> _Tasks to carry out_
a) Could you copy the passage of the MergeFunctions patch page from "This is an archive" up to and including "2023, 2:07 PM."?
b) Answer these about the MergeFunctions patch page:
(i) Who authored the patch?
(ii) What status does the page show for it?
(iii) Into which component does the patch consolidate the two hashing functions?
═══ Document passage ═══
This is an archive of the discontinued LLVM Phabricator instance.

[NFCi][MergeFunctions] Consolidate Hashing Functions
ClosedPublic

Authored by aidengrossman on Aug 17 2023, 2:07 PM.

Details

Summary

A couple years ago, StructuralHash was created, copying the exact
hashing implementation from FunctionComparator (minus a couple small
details/refactorings). Since then, the hashing implementation has not
diverged, but several other areas, like unit testing, have diverged
significantly, with StructuralHash getting more attention in these
areas. This patch aims to consolidate the two hashing functions into
StructuralHash given they do the exact same thing and having less
divergence in areas like unit testing would be beneficial.
═══ Source data ═══
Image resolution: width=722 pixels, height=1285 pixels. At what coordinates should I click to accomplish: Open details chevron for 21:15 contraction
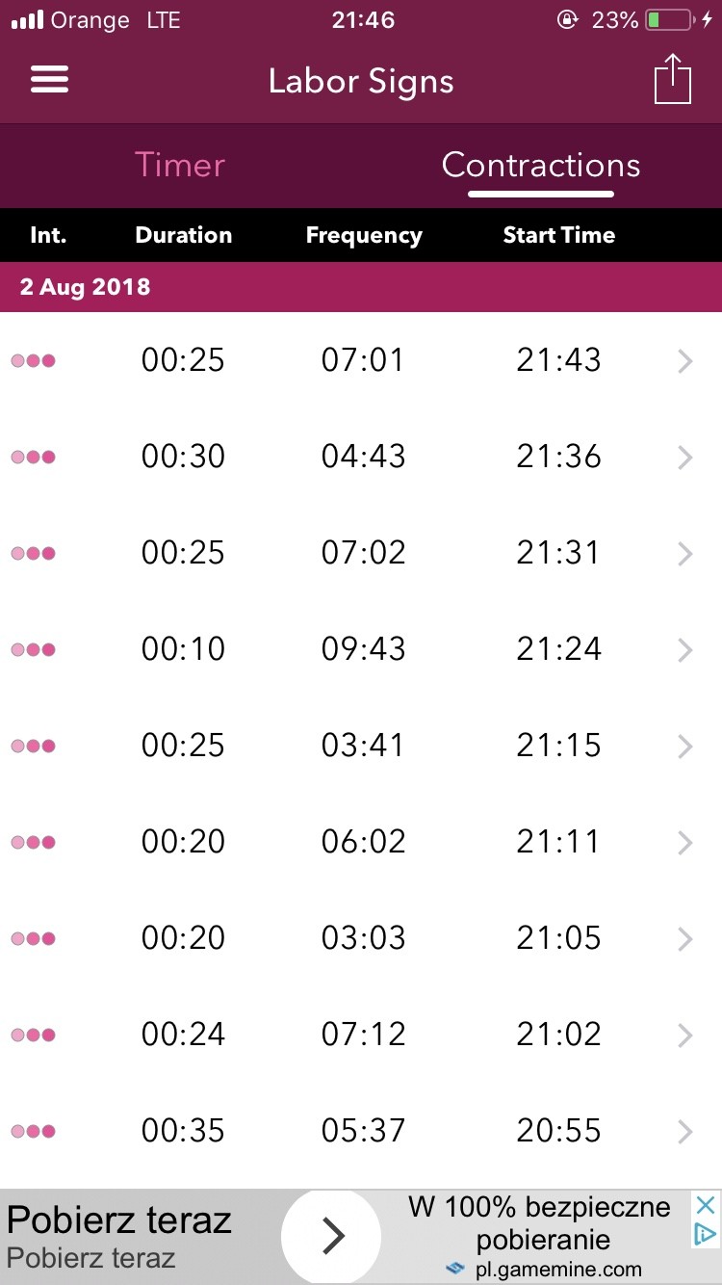(684, 747)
═══
> _Solutions to the exercise_
a)
This is an archive of the discontinued LLVM Phabricator instance.

[NFCi][MergeFunctions] Consolidate Hashing Functions
ClosedPublic

Authored by aidengrossman on Aug 17 2023, 2:07 PM.

b)
(i) aidengrossman
(ii) ClosedPublic
(iii) StructuralHash